Abstract
Accurate identification of lymph nodes in the mouse is critical for studies of tumor metastasis, and of regional immune responses following immunization. However, these small lymphatic organs are often difficult to identify in mice using standard dissection techniques, so that larger rats have been used to characterize rodent lymphatic drainage. We developed techniques injecting dye into the mouse footpad or tail, to label the lymphatic drainage of the hind leg and flank, pelvic viscera, prostate and mammary glands. While lymphatic drainage patterns were similar in mice and rats, the inguinal lymph nodes showed distinct differences in afferent and efferent drainage. These techniques allow accurate and rapid identification of lymph nodes and lymphatic drainage in normal as well as diseased mice.
Keywords: mouse, lymph node, lymphatic drainage, Evans Blue, lymphography
1. Introduction
The lymphatic system plays a crucial role in immune responses to foreign antigens and tumors, and in tumor metastasis in humans and rodent models (Saharinen, et al 2004). For example, foot-draining popliteal lymph nodes (LNs) were used to characterize the LN response to an acute inflammatory stimulus in the foot (Angeli, et al 2006). In addition, sentinel or tumor-draining lymph nodes (LNs) are used for the diagnosis of metastasis of a variety of cancers (Morton, et al 2003, Turner, et al 1997). Mice are widely used as the experimental model of choice for immunology and tumor biology experiments. However, the lymphatic drainage of different body regions has been extensively characterized only in rats (Hebel 1976, Tilney 1971), even though there could be species-specific differences in lymphatic drainage in mice and rats. While enlarged LNs can be readily identified in mice with acute inflammation or advanced cancer, the LNs of normal mice are small and difficult to distinguish from surrounding adipose and connective tissue. Historically, dyes such as colloidal India ink, or Evans Blue, a low molecular weight dye with high affinity for serum albumen, have been used to map lymphatic drainage in rodents. These dyes are of the correct diameter (less than 100 nm) to be preferentially drained via the lymphatics (Swartz 2001). Here we report the development of two dye injection methods using Evans Blue dye to identify commonly studied LNs, and to characterize lymphatic drainage in the mouse.
2. Materials and Methods
Male or female C57BL/6J mice from Jackson Laboratories (Bar Harbor, ME) were used at 5 weeks to 1 year of age. Experimental methods involving animals were approved by the Fred Hutchinson Cancer Research Center Animal Care and Use Committee. Dye injections were performed with 1% or 5% Evans Blue dye (Sigma, St. Louis, MO) in 25 μL Hank’s Buffered Salt Solution, delivered using an 0.5 ml syringe with a 27 ½g needle (Becton-Dickinson, Franklin Lakes, NJ).

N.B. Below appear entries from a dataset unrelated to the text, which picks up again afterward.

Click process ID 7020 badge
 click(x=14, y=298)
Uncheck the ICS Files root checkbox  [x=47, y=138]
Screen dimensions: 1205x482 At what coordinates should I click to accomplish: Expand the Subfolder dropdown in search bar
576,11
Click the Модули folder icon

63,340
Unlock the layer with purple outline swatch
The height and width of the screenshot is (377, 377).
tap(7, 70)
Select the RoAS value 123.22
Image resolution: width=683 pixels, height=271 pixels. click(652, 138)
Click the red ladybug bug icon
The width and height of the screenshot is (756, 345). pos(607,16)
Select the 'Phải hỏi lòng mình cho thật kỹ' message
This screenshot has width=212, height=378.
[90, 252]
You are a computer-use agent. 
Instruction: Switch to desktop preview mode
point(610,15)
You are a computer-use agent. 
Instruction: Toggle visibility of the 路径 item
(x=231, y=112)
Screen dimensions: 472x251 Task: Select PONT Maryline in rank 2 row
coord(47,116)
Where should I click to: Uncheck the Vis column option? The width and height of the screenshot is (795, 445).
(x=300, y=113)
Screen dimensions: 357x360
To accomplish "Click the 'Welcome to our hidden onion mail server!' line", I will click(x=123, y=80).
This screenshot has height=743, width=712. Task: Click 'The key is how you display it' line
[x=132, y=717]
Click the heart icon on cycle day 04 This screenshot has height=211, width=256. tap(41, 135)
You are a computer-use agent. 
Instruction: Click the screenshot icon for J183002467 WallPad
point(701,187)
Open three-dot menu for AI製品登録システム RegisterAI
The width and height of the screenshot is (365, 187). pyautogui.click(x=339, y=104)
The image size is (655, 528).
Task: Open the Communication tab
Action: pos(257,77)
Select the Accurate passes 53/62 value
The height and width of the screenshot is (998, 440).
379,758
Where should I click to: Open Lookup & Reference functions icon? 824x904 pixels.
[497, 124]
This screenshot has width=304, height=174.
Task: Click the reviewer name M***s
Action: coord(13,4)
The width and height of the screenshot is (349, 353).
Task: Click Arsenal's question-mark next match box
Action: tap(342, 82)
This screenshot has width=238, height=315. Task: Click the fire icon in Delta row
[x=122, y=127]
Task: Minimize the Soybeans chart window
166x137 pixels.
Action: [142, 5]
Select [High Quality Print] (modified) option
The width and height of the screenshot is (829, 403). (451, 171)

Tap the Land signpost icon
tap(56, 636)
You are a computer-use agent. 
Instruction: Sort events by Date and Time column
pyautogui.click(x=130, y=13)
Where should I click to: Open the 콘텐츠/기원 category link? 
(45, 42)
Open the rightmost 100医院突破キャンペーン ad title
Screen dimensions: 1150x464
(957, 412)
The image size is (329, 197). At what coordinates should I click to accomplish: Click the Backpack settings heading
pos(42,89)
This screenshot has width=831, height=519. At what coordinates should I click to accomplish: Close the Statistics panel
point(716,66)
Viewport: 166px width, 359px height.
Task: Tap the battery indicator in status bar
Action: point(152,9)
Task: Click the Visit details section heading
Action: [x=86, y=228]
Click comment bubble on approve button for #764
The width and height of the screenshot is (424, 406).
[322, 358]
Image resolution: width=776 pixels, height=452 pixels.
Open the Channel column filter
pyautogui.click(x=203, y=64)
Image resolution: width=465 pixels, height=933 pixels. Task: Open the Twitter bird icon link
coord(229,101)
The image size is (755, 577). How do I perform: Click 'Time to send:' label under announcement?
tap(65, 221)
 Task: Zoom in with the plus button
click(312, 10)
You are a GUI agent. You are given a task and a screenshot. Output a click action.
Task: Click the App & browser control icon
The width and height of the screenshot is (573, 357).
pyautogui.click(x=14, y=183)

Mice were anesthetized with 2.5% isoflurane, and dye was injected subcutaneously into the second dorsal toe of the hindfoot, with the needle pointed in a rostral direction. Alternatively, the rear footpad was injected subcutaneously, with the needle pointed in a caudal direction. The lateral tail base was injected subcutaneously at 1 cm caudal to the rectum, and medial to the tail vein. The injection site should bleb lightly, before the dye is slowly taken up by lymphatic vessels. After 5 to 30 minutes of continuous anesthesia to allow the dye to travel through lymphatics, mice were euthanized with C02, and dissected to locate the lymphatic vessels and LNs of interest. The blue-labeled popliteal, inguinal, and axillary LNs were easily located after removal of the skin and fascia, however the iliac and renal LNs were not visible until the intestines were removed.
3. Results
3.1. Lymphatic drainage of the hind leg
We developed methods to identify the hind leg lymphatic drainage of mice, to facilitate our studies of lymph node responses to cancer. The popliteal LN drains the hind leg, as illustrated in Fig. 1A. Injection of 1% Evans Blue dye into the foot readily labeled this LN after subcutaneous foot injection, so that the LN was easily distinguished from the adipose and connective tissue of the popliteal fossa (Fig. 2A). Injection time was not critical, as euthanasia at any time after injection gave visible blue labeling of this node, whether the dorsal toe or the footpad were injected. In fact, dye uptake was detected in the popliteal LN even when the dye was injected immediately after euthanasia, indicating that there is some lymphatic drainage post mortem.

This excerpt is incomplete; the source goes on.